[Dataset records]
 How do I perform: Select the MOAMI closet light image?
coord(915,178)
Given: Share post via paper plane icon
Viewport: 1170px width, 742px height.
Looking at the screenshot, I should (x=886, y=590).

_TASK BRIEF_
Swap "paper plane icon" for "send arrow icon" in the material above and write out every line again, leaving everything else untouched.

_SOLUTION FOR THIS TASK_
 How do I perform: Select the MOAMI closet light image?
coord(915,178)
Given: Share post via send arrow icon
Viewport: 1170px width, 742px height.
Looking at the screenshot, I should (x=886, y=590).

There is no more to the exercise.